Bir süre dinlendikten sonra hayvanları toplayıp kıyıya çıkardım. Bizlerden daha güzel yüzüyorlardı.
Dönüş daha rahat ve az yorucu olmuştu.
İlk zamanlar, yararlı bir iş yaptığımı düşünerek mutluluk duyarken, sonraları giderek zamanla farklı bir şey düşünmeye başlamıştım.
Kim bilir belki de, Yalnızçam Dağlarının 2700 metresindeki bu gölün ilk yüzücüsüydüm.

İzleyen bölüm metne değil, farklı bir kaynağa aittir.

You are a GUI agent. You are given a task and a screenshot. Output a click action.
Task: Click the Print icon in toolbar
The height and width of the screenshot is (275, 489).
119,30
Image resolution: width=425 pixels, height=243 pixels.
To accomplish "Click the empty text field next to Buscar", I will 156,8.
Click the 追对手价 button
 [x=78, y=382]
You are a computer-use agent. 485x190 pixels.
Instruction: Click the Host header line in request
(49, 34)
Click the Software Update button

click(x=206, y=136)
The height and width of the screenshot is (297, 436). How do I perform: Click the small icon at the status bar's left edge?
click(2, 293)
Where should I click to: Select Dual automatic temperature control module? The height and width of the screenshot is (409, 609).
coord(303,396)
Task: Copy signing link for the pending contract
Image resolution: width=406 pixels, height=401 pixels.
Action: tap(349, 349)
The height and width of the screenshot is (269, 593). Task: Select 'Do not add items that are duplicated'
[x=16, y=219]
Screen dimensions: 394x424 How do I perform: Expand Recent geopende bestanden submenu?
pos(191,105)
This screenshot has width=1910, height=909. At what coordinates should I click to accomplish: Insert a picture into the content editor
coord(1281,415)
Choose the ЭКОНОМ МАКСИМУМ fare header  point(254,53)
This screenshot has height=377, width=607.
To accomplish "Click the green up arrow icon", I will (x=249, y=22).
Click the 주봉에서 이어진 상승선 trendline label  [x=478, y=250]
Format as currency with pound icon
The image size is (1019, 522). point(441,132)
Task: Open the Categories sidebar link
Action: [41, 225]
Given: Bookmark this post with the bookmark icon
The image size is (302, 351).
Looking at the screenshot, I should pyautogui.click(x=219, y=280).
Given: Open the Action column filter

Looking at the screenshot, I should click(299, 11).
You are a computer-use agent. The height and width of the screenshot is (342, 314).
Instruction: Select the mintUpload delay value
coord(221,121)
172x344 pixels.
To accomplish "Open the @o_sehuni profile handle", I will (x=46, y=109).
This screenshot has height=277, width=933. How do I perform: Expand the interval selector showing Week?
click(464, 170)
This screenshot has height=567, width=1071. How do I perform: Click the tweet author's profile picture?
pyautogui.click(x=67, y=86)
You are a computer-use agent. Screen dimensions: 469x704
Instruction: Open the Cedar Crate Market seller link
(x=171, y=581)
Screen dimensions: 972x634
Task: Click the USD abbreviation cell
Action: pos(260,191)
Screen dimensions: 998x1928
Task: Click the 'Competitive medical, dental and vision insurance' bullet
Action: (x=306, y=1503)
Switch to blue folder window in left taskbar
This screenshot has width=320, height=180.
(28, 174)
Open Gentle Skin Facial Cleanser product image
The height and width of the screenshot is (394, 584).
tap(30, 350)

Yıllardır bu inancımı koruyorum. Umuyor ve istiyorum ki biri, '' ben senden önceyim '' demesin.
))
Şaka bir yana, Tütünlü köyü o yıldan sonra, nedense Akgöl yaylasına hiçbir zaman çıkmadı. Ve ne yazık ki Akgöl macerası, başlamadan böylece bitmiş oldu.